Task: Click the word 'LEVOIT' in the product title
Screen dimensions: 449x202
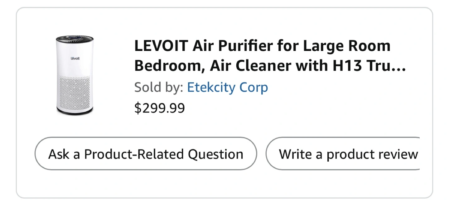Action: click(161, 46)
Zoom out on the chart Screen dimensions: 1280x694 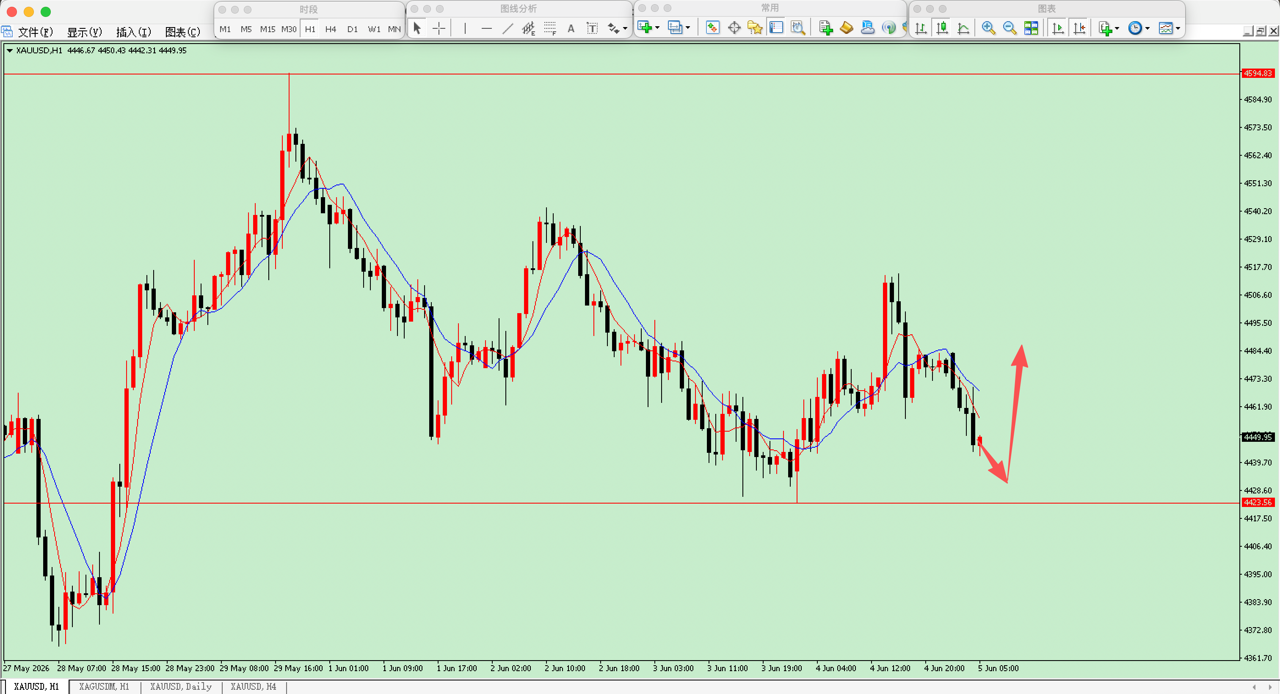[1009, 28]
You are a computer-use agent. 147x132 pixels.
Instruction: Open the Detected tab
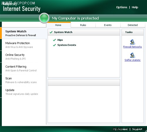[133, 25]
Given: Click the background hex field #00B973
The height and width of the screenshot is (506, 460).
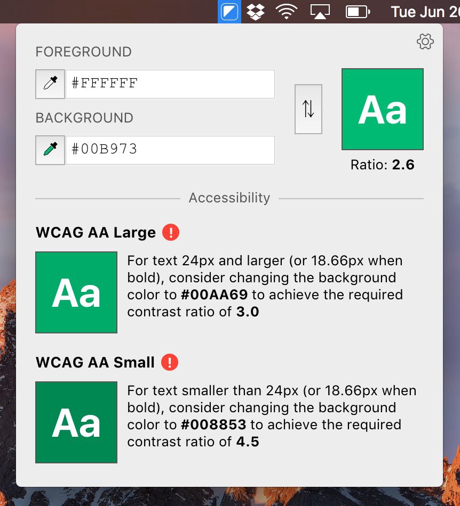Looking at the screenshot, I should [x=170, y=150].
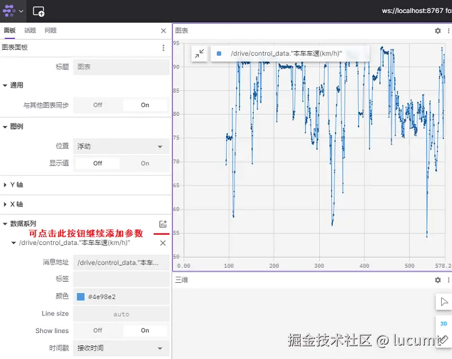This screenshot has width=452, height=359.
Task: Open the 位置 dropdown showing 浮动
Action: pyautogui.click(x=120, y=146)
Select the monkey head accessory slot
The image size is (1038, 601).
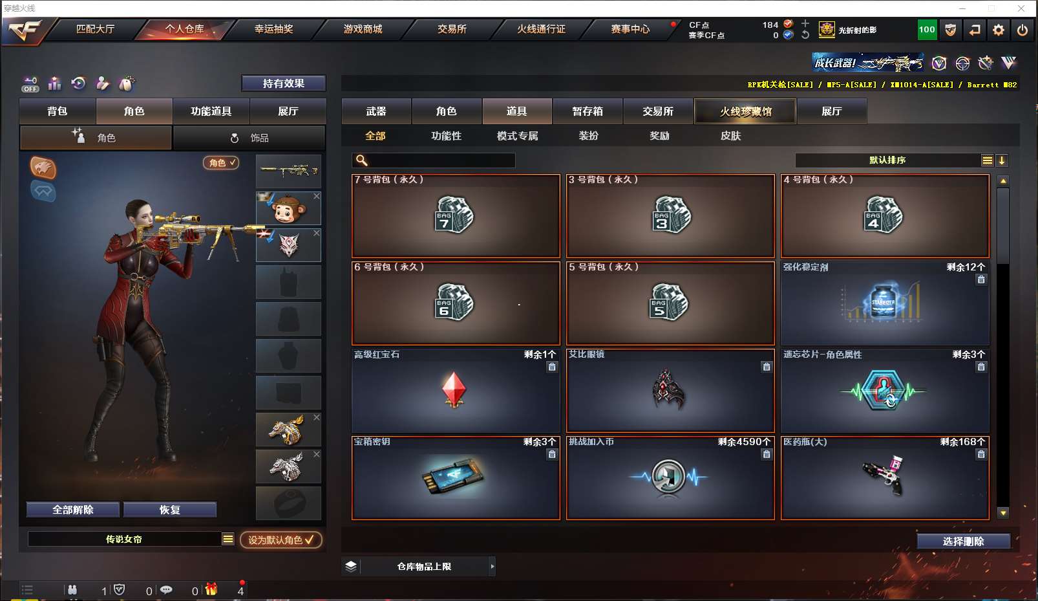(288, 208)

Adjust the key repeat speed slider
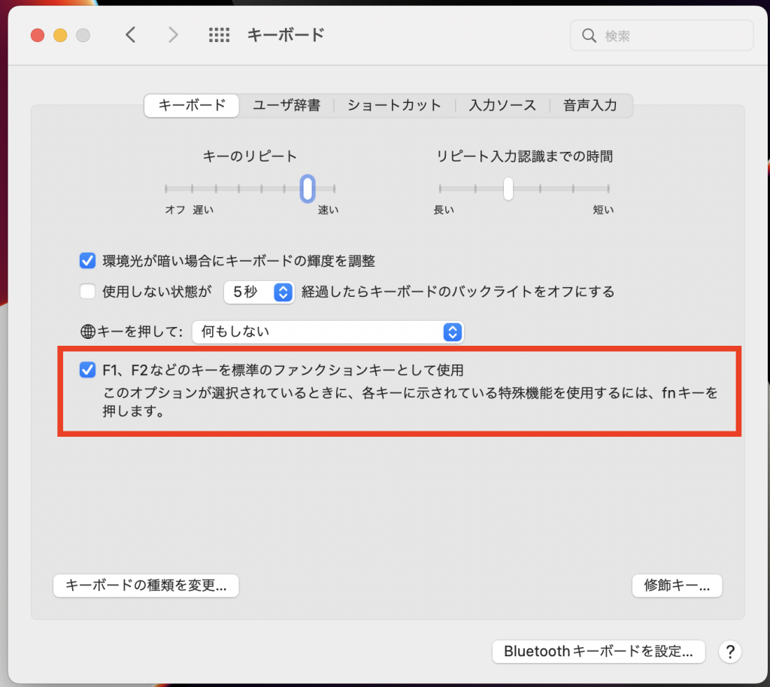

* * * * * * * * *

> **What the task requires**
Give again, exactly as written above, every line from the one holding "You are a computer-use agent. 147x132 pixels." to the one holding "Given: Click the background hex field #00B973", with both ends kept and the pictures left out.

> **Written answer**
You are a computer-use agent. 147x132 pixels.
Instruction: Open the Detected tab
[133, 25]
Given: Click the background hex field #00B973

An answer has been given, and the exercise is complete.